Brownian motion of nonlinear oscillator in van der Waals trap

TL;DR

This study investigates how nonlinearity affects Brownian oscillators in van der Waals traps, revealing size, temperature, and structural influences on their dynamics and tunability for microscopic systems.

Contribution

It demonstrates the nonlinear effects on Brownian motion in van der Waals traps using simulations and approximations, highlighting tunable mechanical properties.

Findings

Smaller plates exhibit significant softening and temperature-induced softening.

Stiffness and friction coefficients are tunable via structural modifications.

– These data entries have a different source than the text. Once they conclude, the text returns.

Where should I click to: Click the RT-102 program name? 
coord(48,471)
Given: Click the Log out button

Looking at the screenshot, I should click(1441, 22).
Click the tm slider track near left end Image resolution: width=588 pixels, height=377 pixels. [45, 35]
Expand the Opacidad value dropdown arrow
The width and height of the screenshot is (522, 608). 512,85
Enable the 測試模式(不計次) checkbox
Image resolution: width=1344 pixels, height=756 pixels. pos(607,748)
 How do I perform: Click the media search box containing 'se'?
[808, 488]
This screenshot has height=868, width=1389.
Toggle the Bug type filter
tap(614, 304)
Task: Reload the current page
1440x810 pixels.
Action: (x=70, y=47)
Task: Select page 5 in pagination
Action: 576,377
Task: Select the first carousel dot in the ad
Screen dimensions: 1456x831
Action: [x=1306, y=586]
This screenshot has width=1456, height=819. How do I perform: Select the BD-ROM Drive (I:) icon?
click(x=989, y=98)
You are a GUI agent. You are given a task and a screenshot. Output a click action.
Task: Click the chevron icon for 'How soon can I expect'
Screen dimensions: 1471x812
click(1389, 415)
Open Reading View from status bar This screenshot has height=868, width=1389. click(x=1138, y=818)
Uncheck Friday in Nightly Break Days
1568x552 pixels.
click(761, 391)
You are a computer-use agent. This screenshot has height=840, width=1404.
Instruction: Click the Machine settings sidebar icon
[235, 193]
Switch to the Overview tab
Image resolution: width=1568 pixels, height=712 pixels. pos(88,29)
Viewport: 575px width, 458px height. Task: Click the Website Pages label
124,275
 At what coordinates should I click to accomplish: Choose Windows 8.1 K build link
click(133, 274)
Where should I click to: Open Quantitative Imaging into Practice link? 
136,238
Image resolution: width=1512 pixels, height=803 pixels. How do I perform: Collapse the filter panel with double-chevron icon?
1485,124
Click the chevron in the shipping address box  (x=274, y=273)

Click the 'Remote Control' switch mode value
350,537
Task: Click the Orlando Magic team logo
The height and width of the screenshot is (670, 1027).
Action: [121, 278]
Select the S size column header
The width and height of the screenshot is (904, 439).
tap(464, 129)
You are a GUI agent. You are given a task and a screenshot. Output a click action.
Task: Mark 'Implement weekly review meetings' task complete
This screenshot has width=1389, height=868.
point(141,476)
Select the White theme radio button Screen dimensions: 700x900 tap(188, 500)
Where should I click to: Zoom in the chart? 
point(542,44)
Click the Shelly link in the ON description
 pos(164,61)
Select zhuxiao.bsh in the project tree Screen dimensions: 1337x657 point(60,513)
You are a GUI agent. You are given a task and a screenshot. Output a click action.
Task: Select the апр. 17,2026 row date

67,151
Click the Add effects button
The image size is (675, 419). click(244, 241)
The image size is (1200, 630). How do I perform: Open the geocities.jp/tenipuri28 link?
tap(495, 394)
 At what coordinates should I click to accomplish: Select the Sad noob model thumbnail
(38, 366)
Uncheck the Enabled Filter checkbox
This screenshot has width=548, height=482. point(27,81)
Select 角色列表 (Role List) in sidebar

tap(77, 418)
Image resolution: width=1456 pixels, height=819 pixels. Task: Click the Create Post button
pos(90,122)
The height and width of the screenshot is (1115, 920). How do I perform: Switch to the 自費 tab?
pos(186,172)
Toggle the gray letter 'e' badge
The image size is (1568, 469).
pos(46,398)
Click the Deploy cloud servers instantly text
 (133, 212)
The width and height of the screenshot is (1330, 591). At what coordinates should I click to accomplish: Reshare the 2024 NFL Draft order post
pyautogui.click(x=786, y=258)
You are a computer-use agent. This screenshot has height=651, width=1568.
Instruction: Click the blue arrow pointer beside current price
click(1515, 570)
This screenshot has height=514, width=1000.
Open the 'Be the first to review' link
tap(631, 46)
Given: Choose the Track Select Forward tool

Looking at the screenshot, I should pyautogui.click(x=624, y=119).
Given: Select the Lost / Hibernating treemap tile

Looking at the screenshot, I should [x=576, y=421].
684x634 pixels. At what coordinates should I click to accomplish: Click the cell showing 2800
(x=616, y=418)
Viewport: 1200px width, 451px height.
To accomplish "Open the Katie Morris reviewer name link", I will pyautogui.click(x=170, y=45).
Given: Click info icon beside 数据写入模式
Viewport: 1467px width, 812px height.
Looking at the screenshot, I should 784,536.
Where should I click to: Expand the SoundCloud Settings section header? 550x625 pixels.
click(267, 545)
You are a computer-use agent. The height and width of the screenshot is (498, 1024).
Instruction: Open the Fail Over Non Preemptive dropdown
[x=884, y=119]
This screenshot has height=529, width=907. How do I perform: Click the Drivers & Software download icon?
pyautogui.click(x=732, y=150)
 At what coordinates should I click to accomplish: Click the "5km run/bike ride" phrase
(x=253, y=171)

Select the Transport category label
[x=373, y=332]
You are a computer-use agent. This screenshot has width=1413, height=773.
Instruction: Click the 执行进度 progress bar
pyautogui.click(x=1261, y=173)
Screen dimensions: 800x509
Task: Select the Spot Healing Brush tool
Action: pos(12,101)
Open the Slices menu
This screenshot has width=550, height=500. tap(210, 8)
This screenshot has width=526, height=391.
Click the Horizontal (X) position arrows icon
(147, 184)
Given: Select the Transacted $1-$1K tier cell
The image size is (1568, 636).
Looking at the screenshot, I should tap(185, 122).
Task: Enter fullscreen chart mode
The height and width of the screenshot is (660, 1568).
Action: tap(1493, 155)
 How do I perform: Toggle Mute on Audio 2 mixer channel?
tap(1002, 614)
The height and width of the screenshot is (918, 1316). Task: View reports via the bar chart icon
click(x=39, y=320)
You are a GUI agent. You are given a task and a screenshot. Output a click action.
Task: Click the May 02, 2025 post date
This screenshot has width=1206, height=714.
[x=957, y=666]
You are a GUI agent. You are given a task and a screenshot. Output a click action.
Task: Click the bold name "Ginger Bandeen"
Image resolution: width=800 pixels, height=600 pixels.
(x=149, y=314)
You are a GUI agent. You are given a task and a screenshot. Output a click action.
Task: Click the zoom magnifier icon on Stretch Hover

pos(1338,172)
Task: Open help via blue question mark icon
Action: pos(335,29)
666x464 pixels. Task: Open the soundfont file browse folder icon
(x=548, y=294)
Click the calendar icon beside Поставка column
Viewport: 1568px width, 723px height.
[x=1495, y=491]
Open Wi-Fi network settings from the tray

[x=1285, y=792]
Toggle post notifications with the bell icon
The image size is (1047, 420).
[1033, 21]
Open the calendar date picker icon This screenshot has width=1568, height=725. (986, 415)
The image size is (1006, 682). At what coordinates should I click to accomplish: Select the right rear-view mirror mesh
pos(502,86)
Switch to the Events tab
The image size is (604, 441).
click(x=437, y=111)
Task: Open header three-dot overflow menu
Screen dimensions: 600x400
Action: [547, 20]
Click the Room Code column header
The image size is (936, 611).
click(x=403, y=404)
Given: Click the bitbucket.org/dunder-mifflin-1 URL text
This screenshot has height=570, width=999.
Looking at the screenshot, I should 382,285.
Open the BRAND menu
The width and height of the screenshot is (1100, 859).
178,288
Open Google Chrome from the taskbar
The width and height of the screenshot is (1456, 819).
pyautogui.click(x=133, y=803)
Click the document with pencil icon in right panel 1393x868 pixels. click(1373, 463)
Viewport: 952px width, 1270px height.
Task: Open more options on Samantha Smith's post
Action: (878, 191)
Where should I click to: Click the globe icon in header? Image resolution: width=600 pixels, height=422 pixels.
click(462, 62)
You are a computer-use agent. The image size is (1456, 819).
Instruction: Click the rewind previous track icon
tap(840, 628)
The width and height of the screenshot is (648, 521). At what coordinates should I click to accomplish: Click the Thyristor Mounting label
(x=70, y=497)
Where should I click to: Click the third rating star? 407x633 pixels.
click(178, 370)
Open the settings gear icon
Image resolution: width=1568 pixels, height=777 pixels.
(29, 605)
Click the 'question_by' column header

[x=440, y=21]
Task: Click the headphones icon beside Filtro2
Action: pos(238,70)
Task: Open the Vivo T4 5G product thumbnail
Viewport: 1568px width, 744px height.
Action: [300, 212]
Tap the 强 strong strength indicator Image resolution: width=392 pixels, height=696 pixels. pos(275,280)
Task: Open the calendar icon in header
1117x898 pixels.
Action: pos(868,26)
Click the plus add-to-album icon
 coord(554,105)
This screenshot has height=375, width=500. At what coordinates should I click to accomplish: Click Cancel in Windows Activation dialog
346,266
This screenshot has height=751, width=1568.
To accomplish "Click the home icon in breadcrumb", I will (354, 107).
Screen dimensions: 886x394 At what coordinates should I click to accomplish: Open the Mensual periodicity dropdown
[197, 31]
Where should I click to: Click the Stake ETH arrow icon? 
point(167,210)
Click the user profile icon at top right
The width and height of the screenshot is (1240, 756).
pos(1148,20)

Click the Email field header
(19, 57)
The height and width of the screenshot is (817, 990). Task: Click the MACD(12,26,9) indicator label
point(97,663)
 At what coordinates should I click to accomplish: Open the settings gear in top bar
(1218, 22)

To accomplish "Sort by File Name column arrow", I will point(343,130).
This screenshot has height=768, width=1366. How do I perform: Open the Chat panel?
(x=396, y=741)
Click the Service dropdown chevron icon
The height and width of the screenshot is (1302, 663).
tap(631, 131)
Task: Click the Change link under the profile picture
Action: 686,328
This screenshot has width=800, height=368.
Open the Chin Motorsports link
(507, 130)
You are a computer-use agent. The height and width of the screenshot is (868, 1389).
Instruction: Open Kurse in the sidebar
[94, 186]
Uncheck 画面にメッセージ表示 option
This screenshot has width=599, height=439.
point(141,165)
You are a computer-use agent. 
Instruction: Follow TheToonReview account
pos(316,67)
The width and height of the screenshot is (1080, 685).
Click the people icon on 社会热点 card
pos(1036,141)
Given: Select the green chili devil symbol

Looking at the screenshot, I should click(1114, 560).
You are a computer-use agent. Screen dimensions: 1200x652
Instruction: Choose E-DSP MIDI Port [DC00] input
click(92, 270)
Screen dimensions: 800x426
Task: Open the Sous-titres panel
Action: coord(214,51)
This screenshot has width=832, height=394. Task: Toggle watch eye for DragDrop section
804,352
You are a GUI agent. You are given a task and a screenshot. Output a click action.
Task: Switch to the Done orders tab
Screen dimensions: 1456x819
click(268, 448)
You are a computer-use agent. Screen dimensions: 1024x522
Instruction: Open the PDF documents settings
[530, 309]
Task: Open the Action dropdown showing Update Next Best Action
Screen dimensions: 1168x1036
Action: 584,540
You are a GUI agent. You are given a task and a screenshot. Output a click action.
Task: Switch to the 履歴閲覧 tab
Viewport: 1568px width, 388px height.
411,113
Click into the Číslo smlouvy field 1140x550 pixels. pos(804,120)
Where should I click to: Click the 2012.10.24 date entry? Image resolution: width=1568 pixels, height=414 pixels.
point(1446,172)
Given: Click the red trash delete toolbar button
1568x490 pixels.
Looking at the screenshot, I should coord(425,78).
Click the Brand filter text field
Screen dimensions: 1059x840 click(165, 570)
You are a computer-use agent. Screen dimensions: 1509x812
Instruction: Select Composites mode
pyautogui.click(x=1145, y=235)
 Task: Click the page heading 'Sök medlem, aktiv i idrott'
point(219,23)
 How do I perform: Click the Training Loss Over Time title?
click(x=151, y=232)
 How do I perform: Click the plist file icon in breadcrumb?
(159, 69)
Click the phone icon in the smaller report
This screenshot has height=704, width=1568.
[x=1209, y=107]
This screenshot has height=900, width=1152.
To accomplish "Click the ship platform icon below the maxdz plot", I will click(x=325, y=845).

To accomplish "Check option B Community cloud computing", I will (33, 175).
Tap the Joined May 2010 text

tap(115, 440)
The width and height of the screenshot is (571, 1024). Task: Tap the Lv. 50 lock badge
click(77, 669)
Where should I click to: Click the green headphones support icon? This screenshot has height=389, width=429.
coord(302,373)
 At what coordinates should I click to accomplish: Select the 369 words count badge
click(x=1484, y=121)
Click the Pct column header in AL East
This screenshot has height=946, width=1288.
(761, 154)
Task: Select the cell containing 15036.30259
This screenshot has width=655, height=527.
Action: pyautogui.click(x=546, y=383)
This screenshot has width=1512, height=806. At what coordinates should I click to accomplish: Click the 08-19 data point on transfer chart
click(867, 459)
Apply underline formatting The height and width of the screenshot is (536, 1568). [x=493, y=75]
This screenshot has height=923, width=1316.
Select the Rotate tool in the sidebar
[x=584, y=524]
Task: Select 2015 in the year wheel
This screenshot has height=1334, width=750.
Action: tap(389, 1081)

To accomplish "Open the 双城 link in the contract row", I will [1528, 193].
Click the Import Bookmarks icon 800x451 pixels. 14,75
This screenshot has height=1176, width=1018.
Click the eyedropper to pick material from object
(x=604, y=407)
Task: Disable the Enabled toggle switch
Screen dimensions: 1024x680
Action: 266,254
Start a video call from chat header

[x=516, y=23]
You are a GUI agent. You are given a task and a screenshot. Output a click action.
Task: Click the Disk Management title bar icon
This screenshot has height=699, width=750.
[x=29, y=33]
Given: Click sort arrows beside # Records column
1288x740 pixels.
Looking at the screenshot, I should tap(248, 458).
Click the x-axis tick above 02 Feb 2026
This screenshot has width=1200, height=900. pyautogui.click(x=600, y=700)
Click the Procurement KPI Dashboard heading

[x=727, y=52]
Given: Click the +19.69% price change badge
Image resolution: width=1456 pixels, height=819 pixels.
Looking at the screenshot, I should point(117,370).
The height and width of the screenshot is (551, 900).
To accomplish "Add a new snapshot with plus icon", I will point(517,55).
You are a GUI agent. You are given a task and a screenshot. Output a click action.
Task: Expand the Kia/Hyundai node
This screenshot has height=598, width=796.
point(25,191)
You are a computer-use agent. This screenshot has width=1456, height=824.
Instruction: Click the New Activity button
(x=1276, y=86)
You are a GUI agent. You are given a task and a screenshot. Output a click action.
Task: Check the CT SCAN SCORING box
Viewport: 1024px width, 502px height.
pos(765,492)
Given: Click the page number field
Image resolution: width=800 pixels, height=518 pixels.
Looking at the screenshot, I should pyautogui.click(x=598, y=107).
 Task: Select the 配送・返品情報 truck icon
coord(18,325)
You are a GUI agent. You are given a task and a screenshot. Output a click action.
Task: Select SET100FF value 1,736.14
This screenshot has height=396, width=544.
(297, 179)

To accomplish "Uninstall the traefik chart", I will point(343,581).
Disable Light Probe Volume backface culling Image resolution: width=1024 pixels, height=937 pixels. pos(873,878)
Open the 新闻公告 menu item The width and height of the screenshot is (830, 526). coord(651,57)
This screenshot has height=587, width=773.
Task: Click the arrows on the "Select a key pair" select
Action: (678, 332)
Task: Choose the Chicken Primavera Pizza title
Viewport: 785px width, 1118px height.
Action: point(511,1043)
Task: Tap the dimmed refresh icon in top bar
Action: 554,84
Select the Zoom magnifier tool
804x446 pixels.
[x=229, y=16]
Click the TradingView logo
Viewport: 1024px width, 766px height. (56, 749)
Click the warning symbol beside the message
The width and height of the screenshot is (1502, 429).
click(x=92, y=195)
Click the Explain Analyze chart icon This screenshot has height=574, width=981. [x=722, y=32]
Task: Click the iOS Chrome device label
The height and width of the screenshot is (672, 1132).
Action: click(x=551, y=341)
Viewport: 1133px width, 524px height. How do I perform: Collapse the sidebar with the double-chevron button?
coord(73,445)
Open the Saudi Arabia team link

Size and temperature effects are negligible for large-area plates.

Abstract

Van der Waals trap, a quantum fluctuation-induced potential characterized by short-range repulsive and long-range attractive forces, is intrinsically nonlinear. This work unveils the nonlinear effects on Brownian oscillators in the van der Waals trap using Langevin dynamics simulations and quasiharmonic approximations. While neither size- nor temperature-dependences of effective natural frequency is important for suspended plates of large areas, smaller ones with broader probability distributions are significantly softened and even a temperature-induced softening is observed. Despite the nonlinearity, the stiffness and the coefficient of friction are tunable by changing the thickness of coating and by modifying the size and the perforation condition of suspended plates, respectively, endowing the quantum trap with flexibilities of building up microscopic mechanical systems and probing near-boundary hydrodynamics.